- **Task description**: Every record here needs to be duplicated exactly.

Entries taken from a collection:
============================================================

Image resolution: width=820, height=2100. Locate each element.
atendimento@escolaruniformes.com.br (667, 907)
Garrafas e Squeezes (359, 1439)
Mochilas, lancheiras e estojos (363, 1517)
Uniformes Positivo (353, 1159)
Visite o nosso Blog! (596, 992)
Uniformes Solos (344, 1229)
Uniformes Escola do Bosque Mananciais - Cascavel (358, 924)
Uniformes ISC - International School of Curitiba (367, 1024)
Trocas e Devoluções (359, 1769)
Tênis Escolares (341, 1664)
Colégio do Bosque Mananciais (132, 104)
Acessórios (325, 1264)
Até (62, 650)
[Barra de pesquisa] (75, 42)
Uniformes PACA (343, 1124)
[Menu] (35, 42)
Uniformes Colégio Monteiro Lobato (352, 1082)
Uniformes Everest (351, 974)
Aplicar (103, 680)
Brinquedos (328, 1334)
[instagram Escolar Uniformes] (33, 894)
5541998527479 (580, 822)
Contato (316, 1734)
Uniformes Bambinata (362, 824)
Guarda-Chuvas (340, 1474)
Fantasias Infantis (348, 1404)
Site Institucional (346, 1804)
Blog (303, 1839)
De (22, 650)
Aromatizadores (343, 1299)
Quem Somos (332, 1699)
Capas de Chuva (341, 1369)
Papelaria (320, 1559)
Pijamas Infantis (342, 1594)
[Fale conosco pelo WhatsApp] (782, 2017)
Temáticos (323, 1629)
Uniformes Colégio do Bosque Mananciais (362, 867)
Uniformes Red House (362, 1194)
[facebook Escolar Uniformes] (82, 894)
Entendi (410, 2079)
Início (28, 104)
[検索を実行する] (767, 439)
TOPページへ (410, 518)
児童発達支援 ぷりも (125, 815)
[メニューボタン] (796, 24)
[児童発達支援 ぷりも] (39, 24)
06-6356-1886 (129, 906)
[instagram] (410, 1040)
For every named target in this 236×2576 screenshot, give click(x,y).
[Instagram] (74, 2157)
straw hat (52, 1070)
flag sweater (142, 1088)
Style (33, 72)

============================================================

- **Output for this task**:
Image resolution: width=820, height=2100. Locate each element.
atendimento@escolaruniformes.com.br (667, 907)
Garrafas e Squeezes (359, 1439)
Mochilas, lancheiras e estojos (363, 1517)
Uniformes Positivo (353, 1159)
Visite o nosso Blog! (596, 992)
Uniformes Solos (344, 1229)
Uniformes Escola do Bosque Mananciais - Cascavel (358, 924)
Uniformes ISC - International School of Curitiba (367, 1024)
Trocas e Devoluções (359, 1769)
Tênis Escolares (341, 1664)
Colégio do Bosque Mananciais (132, 104)
Acessórios (325, 1264)
Até (62, 650)
[Barra de pesquisa] (75, 42)
Uniformes PACA (343, 1124)
[Menu] (35, 42)
Uniformes Colégio Monteiro Lobato (352, 1082)
Uniformes Everest (351, 974)
Aplicar (103, 680)
Brinquedos (328, 1334)
[instagram Escolar Uniformes] (33, 894)
5541998527479 (580, 822)
Contato (316, 1734)
Uniformes Bambinata (362, 824)
Guarda-Chuvas (340, 1474)
Fantasias Infantis (348, 1404)
Site Institucional (346, 1804)
Blog (303, 1839)
De (22, 650)
Aromatizadores (343, 1299)
Quem Somos (332, 1699)
Capas de Chuva (341, 1369)
Papelaria (320, 1559)
Pijamas Infantis (342, 1594)
[Fale conosco pelo WhatsApp] (782, 2017)
Temáticos (323, 1629)
Uniformes Colégio do Bosque Mananciais (362, 867)
Uniformes Red House (362, 1194)
[facebook Escolar Uniformes] (82, 894)
Entendi (410, 2079)
Início (28, 104)
[検索を実行する] (767, 439)
TOPページへ (410, 518)
児童発達支援 ぷりも (125, 815)
[メニューボタン] (796, 24)
[児童発達支援 ぷりも] (39, 24)
06-6356-1886 (129, 906)
[instagram] (410, 1040)
For every named target in this 236×2576 screenshot, give click(x,y).
[Instagram] (74, 2157)
straw hat (52, 1070)
flag sweater (142, 1088)
Style (33, 72)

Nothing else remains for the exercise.